Daniel – So, the way it was going on before, as data was being collected before, how was that being collected? It was a bunch of different parties, whether it was the feds or Dal or whomever.

Levi – Yes.

Daniel – So they were all collecting their own data? And no one was communicating? (I’m just guessing here.) No one was communicating with each other. 

Levi – Well, Data is often collected for a specific purpose and sometimes on a project basis.  That’s to say that it had a beginning date and an end date, and there was a specific question or outcome that the project was intending to achieve. There are initiatives taking place, however, that have collected water samples and analyzed them for sustained and considerable periods of time.

Daniel – Right. But sometimes sit on someone’s hard drive somewhere.

Levi – Sometimes, but CIOOS (Canadian Intergrated Ocean Observing System)  is doing great work in contributing to resolving that issue and academic institutions are often very open with their data. 

If we focus on continuous streams of data augmented with near real time data, then it could be used for additional research, additional innovation, platform development and a multitude of other things.

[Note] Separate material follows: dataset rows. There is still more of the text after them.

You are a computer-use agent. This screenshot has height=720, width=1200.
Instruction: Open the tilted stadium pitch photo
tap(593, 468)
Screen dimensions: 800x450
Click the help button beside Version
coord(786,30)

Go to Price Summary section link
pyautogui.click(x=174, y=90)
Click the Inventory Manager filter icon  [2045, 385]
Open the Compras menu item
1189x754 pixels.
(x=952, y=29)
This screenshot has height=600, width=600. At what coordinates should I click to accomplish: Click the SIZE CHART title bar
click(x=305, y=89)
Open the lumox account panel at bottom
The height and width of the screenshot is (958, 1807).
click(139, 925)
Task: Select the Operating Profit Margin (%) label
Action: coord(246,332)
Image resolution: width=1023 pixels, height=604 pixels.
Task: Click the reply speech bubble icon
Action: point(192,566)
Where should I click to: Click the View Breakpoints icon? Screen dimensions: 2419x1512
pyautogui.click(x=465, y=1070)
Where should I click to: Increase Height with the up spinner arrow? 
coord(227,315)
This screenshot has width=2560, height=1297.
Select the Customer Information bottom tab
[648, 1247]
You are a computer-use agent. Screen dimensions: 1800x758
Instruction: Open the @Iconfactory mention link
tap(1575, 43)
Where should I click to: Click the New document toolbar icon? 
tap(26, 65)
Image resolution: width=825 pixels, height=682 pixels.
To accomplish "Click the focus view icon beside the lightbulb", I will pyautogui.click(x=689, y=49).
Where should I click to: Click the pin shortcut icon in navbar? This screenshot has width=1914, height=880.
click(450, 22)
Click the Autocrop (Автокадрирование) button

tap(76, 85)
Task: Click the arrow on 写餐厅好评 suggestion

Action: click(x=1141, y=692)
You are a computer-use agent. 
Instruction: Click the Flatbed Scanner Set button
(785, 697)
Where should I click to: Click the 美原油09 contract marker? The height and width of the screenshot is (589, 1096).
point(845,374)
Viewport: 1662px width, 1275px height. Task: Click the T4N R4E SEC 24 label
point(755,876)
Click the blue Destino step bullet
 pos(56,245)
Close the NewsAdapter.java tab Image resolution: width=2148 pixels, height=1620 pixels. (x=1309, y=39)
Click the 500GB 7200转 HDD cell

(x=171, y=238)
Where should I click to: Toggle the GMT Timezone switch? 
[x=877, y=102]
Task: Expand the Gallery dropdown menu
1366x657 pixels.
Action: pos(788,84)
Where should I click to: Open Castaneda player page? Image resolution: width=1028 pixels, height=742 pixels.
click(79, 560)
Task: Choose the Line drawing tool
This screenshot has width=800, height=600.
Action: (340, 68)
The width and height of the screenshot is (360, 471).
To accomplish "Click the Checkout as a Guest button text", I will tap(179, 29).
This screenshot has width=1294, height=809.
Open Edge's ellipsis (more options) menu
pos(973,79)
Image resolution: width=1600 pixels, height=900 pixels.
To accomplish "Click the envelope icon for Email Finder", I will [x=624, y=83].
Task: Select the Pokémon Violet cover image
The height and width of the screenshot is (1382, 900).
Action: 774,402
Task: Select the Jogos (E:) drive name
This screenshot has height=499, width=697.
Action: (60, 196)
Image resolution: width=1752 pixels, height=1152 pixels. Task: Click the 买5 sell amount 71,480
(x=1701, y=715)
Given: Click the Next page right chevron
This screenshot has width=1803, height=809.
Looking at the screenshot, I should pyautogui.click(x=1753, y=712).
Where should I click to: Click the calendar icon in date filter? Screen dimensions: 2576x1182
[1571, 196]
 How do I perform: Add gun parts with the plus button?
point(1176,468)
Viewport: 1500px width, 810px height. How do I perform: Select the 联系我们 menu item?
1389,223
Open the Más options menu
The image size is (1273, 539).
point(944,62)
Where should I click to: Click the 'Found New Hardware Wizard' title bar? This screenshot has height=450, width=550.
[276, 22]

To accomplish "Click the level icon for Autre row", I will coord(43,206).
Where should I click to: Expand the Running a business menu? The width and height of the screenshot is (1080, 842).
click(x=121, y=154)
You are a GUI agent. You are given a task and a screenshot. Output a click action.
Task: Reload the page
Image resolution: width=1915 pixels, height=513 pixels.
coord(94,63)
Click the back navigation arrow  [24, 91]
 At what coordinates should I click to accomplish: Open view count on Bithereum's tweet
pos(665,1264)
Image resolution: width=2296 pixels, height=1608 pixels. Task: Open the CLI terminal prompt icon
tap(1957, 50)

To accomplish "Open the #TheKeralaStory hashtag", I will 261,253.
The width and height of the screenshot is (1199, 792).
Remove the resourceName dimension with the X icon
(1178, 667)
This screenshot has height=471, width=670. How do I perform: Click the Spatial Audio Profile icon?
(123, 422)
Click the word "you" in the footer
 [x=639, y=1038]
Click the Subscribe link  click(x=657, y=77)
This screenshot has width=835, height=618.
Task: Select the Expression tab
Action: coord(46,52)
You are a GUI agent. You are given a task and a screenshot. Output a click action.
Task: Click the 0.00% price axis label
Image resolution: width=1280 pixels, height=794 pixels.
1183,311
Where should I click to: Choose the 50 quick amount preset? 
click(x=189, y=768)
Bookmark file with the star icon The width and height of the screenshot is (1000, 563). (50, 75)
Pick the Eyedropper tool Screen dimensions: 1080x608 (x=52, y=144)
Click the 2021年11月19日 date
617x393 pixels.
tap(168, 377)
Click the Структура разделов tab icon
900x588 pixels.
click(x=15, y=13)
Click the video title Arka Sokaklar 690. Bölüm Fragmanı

So, while we aren’t the ones that own or want to own the sensors themselves, that common digital and physical infrastructure helps further innovation through the Harbour and de-risks projects.

Daniel – So, the impetus for the project is enabling real time solutions. Is there another reason that I’ve that I missed?

Levi – I think there are a few. Another would be to minimize barriers to commercialization and to derisk projects. To understand how that could happen, you could look at is the Stella Maris testing solution. So, you’re a sensor developer. You have a sensor and want to test it in a marine environment for a period of time and visualize the data it collects.

So, rather than getting dockside permissions, finding places to deploy it, dealing with all the subsea electronics to collect the data from your sensor, dealing with the data transmission, powering that data transmission and then visualizing it, you plug it into the Stella Maris Testing Solution. Now perhaps your project that looked like it might have taken 24 months, is maybe 4 or 5.

Daniel – So, for example, if I’m a researcher at Dalhousie University, and I’ve got a certain grant then all those line items and all those costs are gone.

Levi – Well, maybe some of them. Now what if you took that Stella Maris and then distributed it all across the harbour at extremely relevant locations? Well, now you’re not just testing the sensors at these exact locations. You’re testing the network at these different locations instead.

Daniel – Yeah. So is that’s a step up from the Stella Maris.

Levi – I’d say it’s more like an evolution. It’s an evolution.

Daniel –  A “cloud-based” evolution?

Levi – An evolution based off of the needs of the ecosystem that we had captured.  A major component of this project is definitely the secure cloud-based platform, where users can upload, process, visualize and share their data in real time.

The benefit of Digital Harbour is the acceleration of marine innovation, de-Risking projects through leveraging proven technology and enabling data-driven insights to solve real world problems, in near real-time.